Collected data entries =
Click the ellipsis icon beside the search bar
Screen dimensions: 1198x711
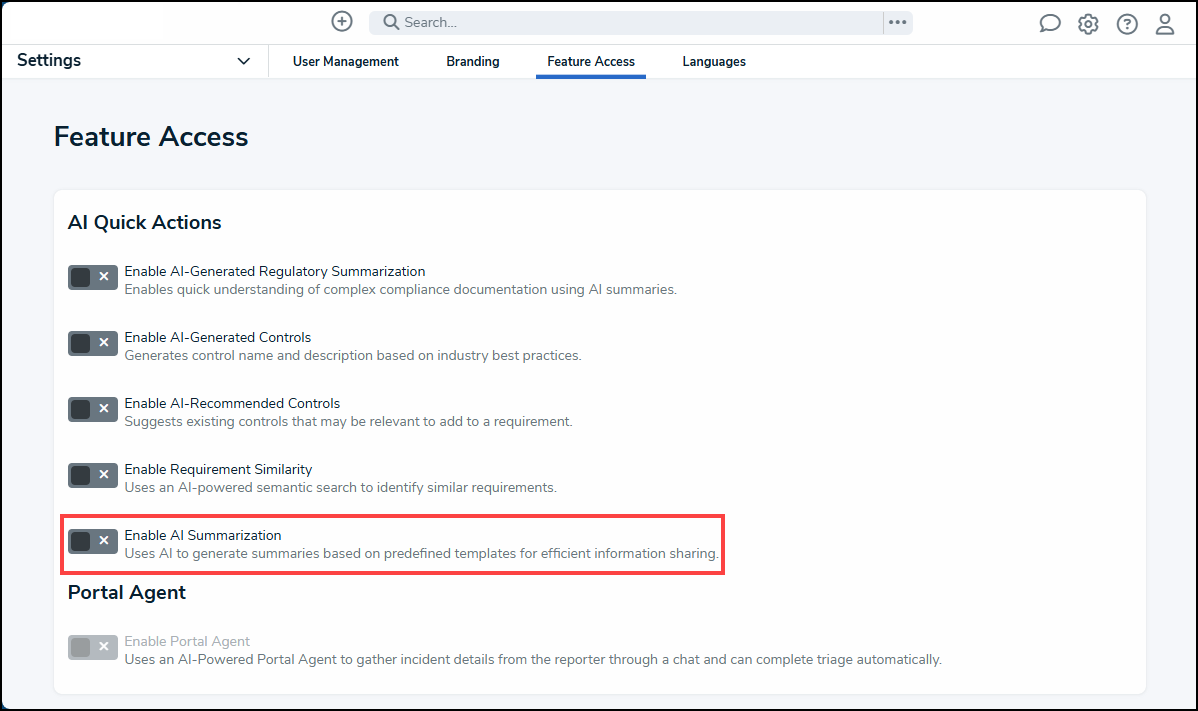[x=897, y=22]
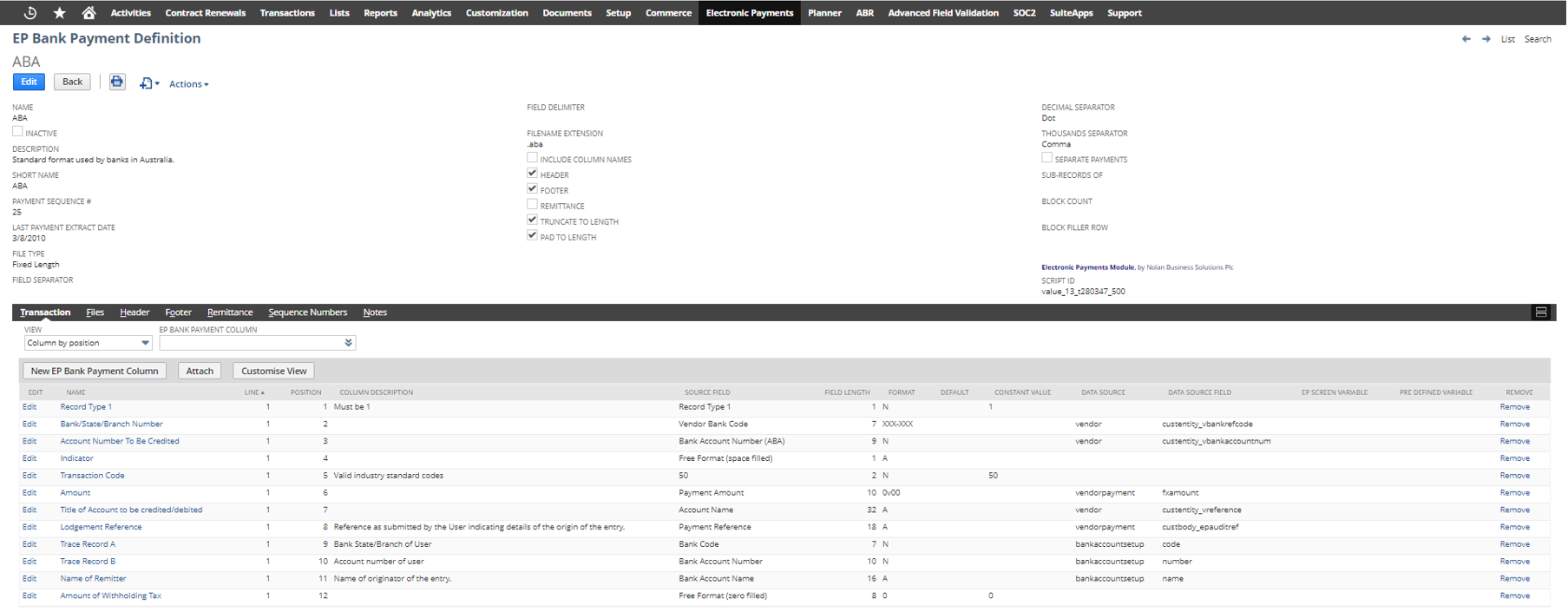Tick the Inactive checkbox
This screenshot has height=612, width=1568.
tap(17, 132)
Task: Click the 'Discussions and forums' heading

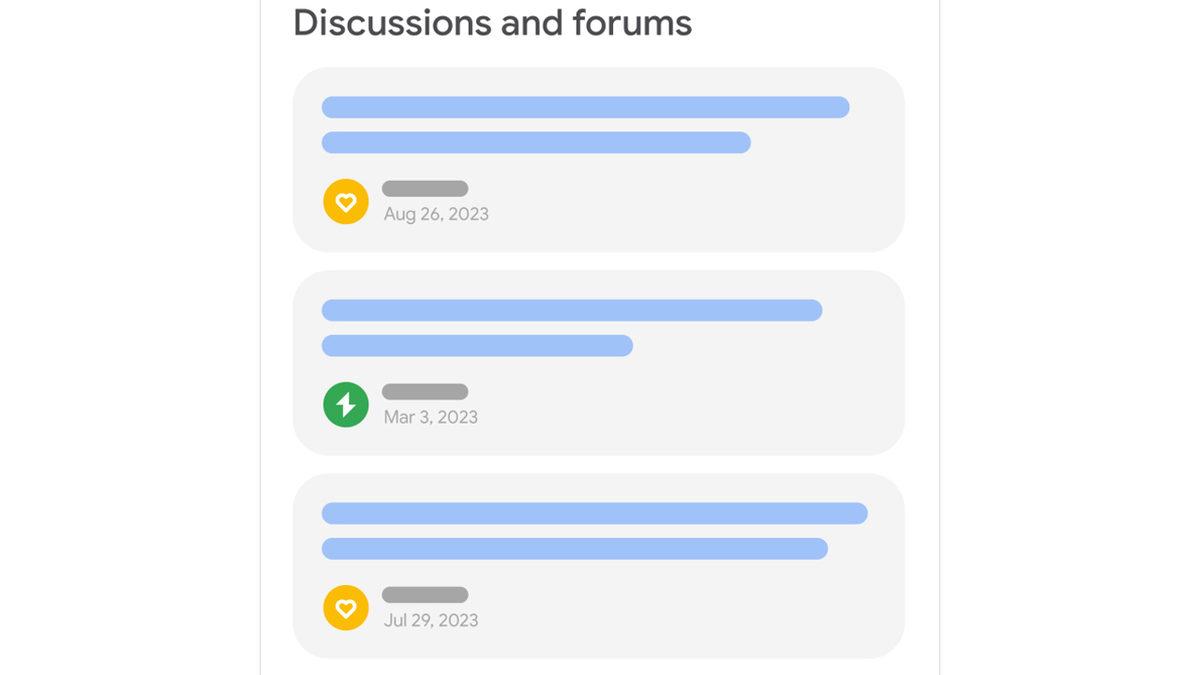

To do =
Would you return the data exactly as written, without the pictures?

Result of the task =
Click the ellipsis icon beside the search bar
Screen dimensions: 1198x711
[x=897, y=22]
Tick the Inactive checkbox
This screenshot has height=612, width=1568.
tap(17, 132)
Task: Click the 'Discussions and forums' heading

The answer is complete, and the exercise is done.